** AIM OF THE TASK **
Format the rows below as a numbered list, leaving out any blank lines.
** Start EXTRACTED INFORMATION **
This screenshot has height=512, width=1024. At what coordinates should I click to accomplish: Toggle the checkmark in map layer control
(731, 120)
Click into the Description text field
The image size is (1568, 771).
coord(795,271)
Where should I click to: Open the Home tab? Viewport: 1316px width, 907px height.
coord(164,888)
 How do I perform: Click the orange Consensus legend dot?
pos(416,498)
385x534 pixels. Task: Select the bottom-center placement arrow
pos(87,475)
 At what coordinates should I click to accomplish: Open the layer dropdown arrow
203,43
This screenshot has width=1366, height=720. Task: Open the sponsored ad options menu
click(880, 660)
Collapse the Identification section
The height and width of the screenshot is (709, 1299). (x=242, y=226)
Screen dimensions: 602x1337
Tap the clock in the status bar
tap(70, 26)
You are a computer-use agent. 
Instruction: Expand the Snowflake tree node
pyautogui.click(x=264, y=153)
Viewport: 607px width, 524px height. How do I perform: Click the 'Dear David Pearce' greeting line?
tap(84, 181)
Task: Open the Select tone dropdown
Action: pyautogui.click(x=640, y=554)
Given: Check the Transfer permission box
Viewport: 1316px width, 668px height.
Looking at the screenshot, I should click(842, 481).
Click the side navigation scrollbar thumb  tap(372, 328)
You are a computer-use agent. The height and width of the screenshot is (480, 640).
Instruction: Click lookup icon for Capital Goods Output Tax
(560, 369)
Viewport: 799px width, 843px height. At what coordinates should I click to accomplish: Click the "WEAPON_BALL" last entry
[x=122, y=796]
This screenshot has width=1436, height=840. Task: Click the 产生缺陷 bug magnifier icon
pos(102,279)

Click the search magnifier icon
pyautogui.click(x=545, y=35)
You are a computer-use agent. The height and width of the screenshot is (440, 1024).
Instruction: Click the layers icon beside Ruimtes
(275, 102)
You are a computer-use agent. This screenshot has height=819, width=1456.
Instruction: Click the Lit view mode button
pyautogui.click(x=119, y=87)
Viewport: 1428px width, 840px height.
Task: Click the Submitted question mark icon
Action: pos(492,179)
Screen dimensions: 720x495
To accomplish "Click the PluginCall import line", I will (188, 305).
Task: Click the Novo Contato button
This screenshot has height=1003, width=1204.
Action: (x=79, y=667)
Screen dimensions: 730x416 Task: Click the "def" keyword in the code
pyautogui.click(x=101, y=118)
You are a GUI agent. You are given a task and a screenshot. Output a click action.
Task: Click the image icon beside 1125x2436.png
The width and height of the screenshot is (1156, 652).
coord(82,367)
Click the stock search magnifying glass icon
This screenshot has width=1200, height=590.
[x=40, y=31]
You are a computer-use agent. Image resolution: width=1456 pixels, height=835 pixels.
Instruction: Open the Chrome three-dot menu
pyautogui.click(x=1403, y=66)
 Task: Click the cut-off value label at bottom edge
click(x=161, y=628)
** End EXTRACTED INFORMATION **
** THE REPLY **
1. This screenshot has height=512, width=1024. At what coordinates should I click to accomplish: Toggle the checkmark in map layer control
2. (731, 120)
3. Click into the Description text field
4. The image size is (1568, 771).
5. coord(795,271)
6. Where should I click to: Open the Home tab? Viewport: 1316px width, 907px height.
7. coord(164,888)
8.  How do I perform: Click the orange Consensus legend dot?
9. pos(416,498)
10. 385x534 pixels. Task: Select the bottom-center placement arrow
11. pos(87,475)
12.  At what coordinates should I click to accomplish: Open the layer dropdown arrow
13. 203,43
14. This screenshot has width=1366, height=720. Task: Open the sponsored ad options menu
15. click(880, 660)
16. Collapse the Identification section
17. The height and width of the screenshot is (709, 1299). (x=242, y=226)
18. Screen dimensions: 602x1337
19. Tap the clock in the status bar
20. tap(70, 26)
21. You are a computer-use agent. 
22. Instruction: Expand the Snowflake tree node
23. pyautogui.click(x=264, y=153)
24. Viewport: 607px width, 524px height. How do I perform: Click the 'Dear David Pearce' greeting line?
25. tap(84, 181)
26. Task: Open the Select tone dropdown
27. Action: pyautogui.click(x=640, y=554)
28. Given: Check the Transfer permission box
29. Viewport: 1316px width, 668px height.
30. Looking at the screenshot, I should click(842, 481).
31. Click the side navigation scrollbar thumb  tap(372, 328)
32. You are a computer-use agent. The height and width of the screenshot is (480, 640).
33. Instruction: Click lookup icon for Capital Goods Output Tax
34. (560, 369)
35. Viewport: 799px width, 843px height. At what coordinates should I click to accomplish: Click the "WEAPON_BALL" last entry
36. [x=122, y=796]
37. This screenshot has width=1436, height=840. Task: Click the 产生缺陷 bug magnifier icon
38. pos(102,279)
39. Click the search magnifier icon
40. pyautogui.click(x=545, y=35)
41. You are a computer-use agent. The height and width of the screenshot is (440, 1024).
42. Instruction: Click the layers icon beside Ruimtes
43. (275, 102)
44. You are a computer-use agent. This screenshot has height=819, width=1456.
45. Instruction: Click the Lit view mode button
46. pyautogui.click(x=119, y=87)
47. Viewport: 1428px width, 840px height.
48. Task: Click the Submitted question mark icon
49. Action: pos(492,179)
50. Screen dimensions: 720x495
51. To accomplish "Click the PluginCall import line", I will (188, 305).
52. Task: Click the Novo Contato button
53. This screenshot has height=1003, width=1204.
54. Action: (x=79, y=667)
55. Screen dimensions: 730x416 Task: Click the "def" keyword in the code
56. pyautogui.click(x=101, y=118)
57. You are a GUI agent. You are given a task and a screenshot. Output a click action.
58. Task: Click the image icon beside 1125x2436.png
59. The width and height of the screenshot is (1156, 652).
60. coord(82,367)
61. Click the stock search magnifying glass icon
62. This screenshot has width=1200, height=590.
63. [x=40, y=31]
64. You are a computer-use agent. Image resolution: width=1456 pixels, height=835 pixels.
65. Instruction: Open the Chrome three-dot menu
66. pyautogui.click(x=1403, y=66)
67.  Task: Click the cut-off value label at bottom edge
68. click(x=161, y=628)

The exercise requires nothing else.